Schnur got used to being the fan favourite during his qualifying matches over the weekend. Fans encouraged him with shouts of, "Come on, Brayden," against Seppi, but the home-country advantage wasn't enough against the Italian veteran.
"Obviously at important moments, he missed a few important shots," said Seppi, who advances to face Ivan Dodig, who upset 10th-seeded John Isner. "I knew (Schnur) could serve pretty well, and I think he didn't have so good percentage on the first serve, otherwise it would be for sure tougher. I think he can for sure play pretty well, especially on the hard courts. It was his first match, so I think he handled it really well."
Schnur plans to play a futures event in Calgary next week before returning to school at the University of North Carolina. He considered these few days in Toronto a benefit for his career.
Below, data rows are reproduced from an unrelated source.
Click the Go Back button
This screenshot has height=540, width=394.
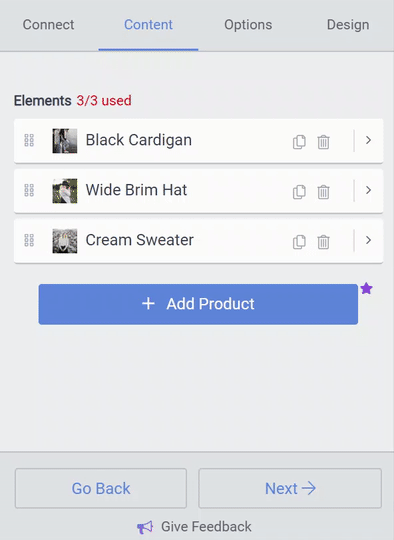point(101,488)
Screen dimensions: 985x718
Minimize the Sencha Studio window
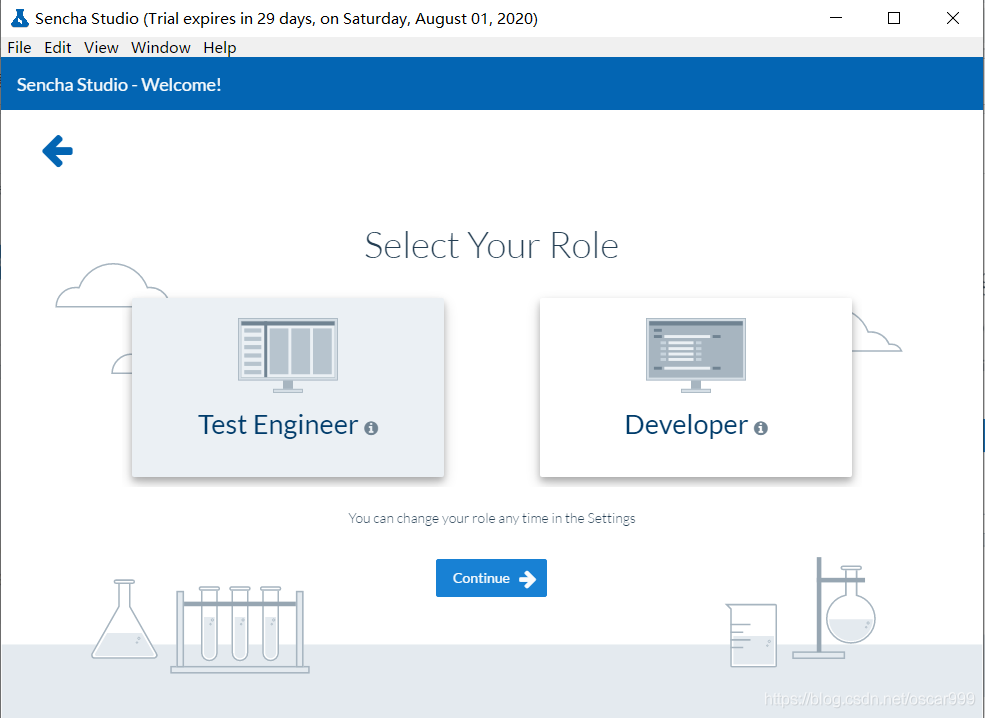pos(835,18)
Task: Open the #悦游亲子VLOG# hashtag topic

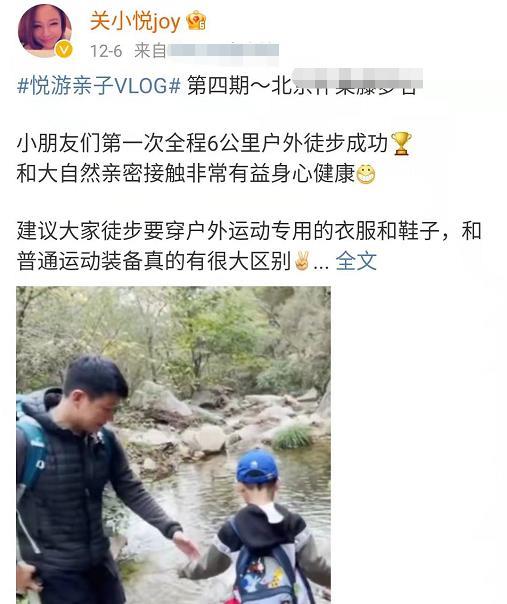Action: (99, 85)
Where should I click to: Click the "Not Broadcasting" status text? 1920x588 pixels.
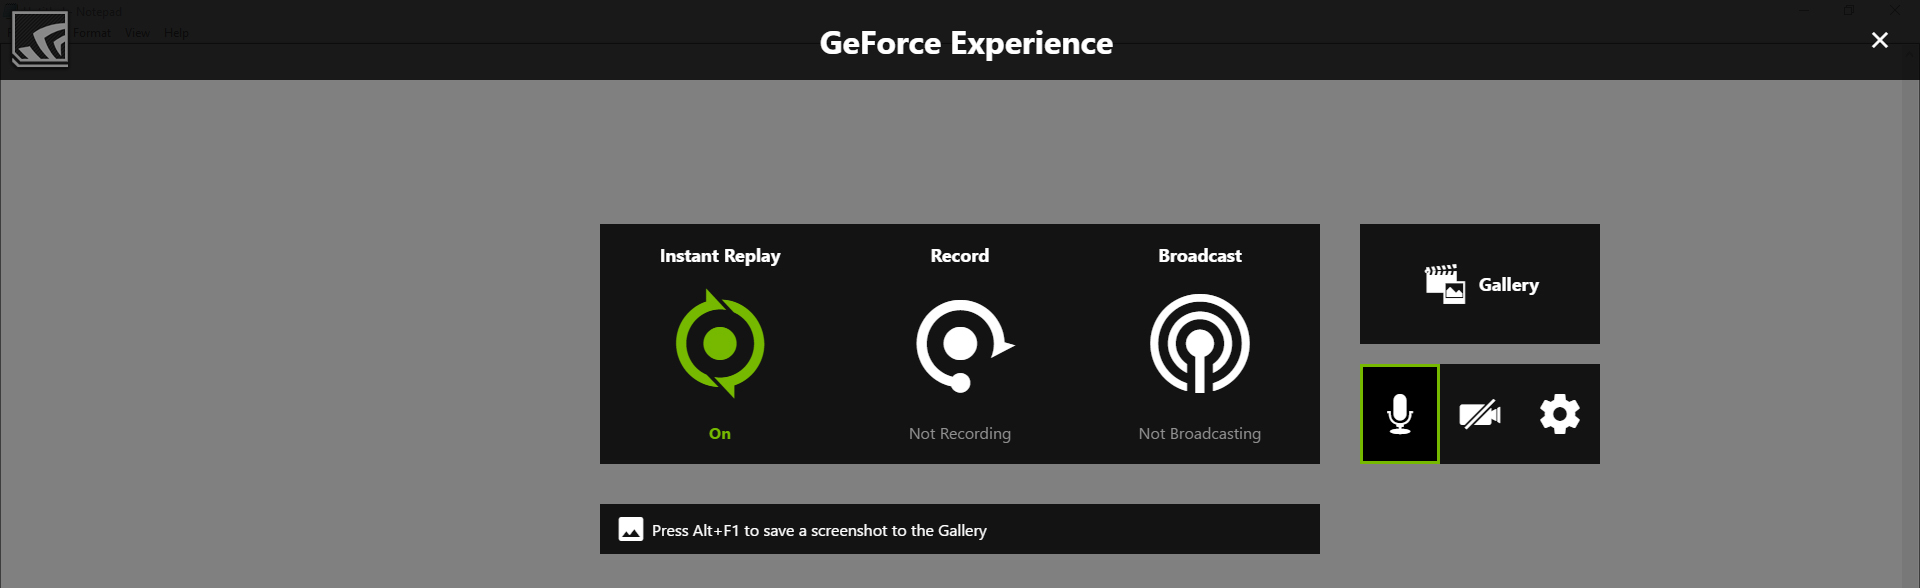pyautogui.click(x=1200, y=433)
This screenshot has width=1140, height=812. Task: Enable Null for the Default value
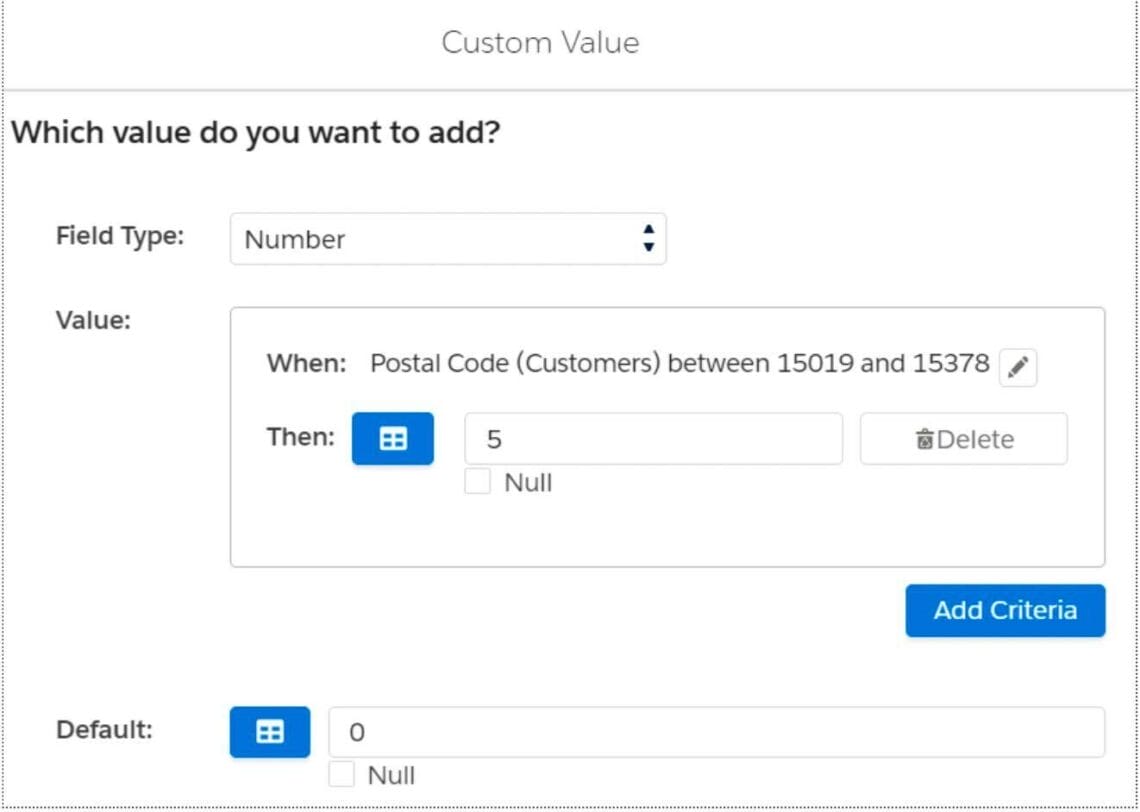[x=340, y=774]
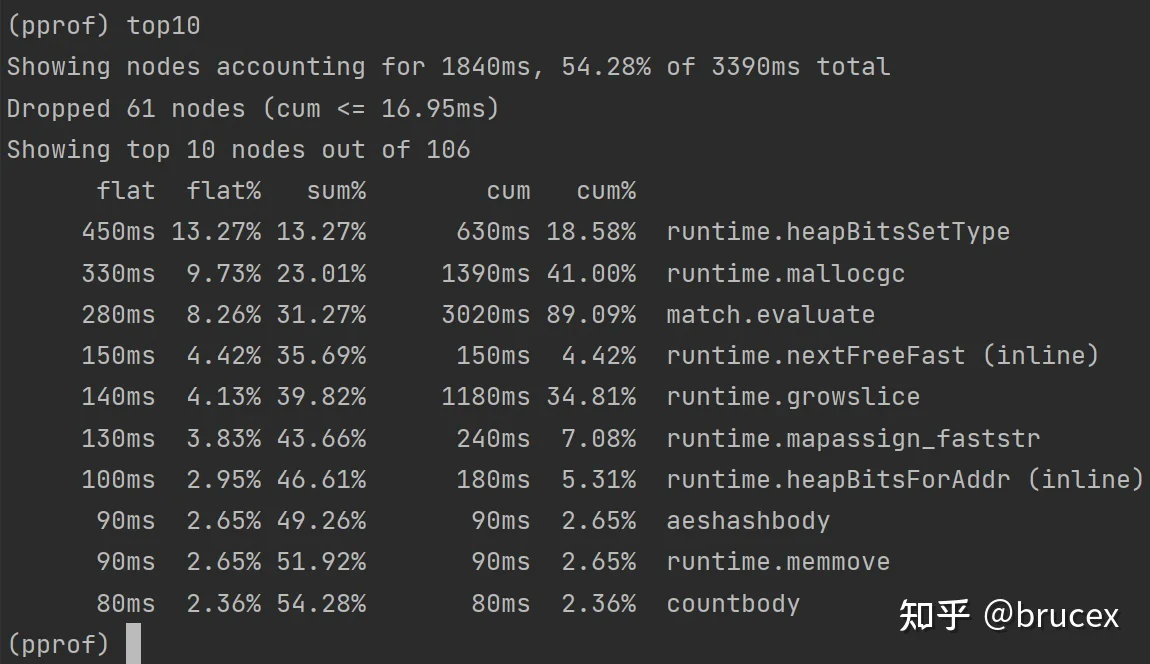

"It's good to see what I can improve on," Schnur said. "I gained a lot of confidence in my game. I think I played a lot better, even though I lost."
The rain delay that stretched from the morning into the afternoon caused some schedule shifting, including Jack Sock and Jurgen Melzer being moved to an additional court. Once on it, Sock beat Melzer 6-1, 6-3 to set up another rematch against Raonic.
Raonic beat Sock, a Nebraska native, in straight sets at Wimbledon and then again last week at the Citi Open in Washington.
"I'm definitely excited for tomorrow," Sock said of facing Raonic. "The juices will be flowing. He got me in my home country last week, so I'm going to try to maybe get some revenge."
In other early play, fast-rising star Nick Kyrgios beat Santiago Giraldo, 7-6 (3), 7-5 to set up a match with No. 8 seed Andy Murray, No. 11 seed Ernests Gulbis beat Joao Sousa 6-3, 6-4 and Yen-Hsun Lu beat Marcel Granollers 7-6 (6), 7-5.
The main event Tuesday night features No. 2 seed Roger Federer against Canadian wild card Peter Polansky. In the late match, third-seeded Stan Wawrinka faces Benoit Paire.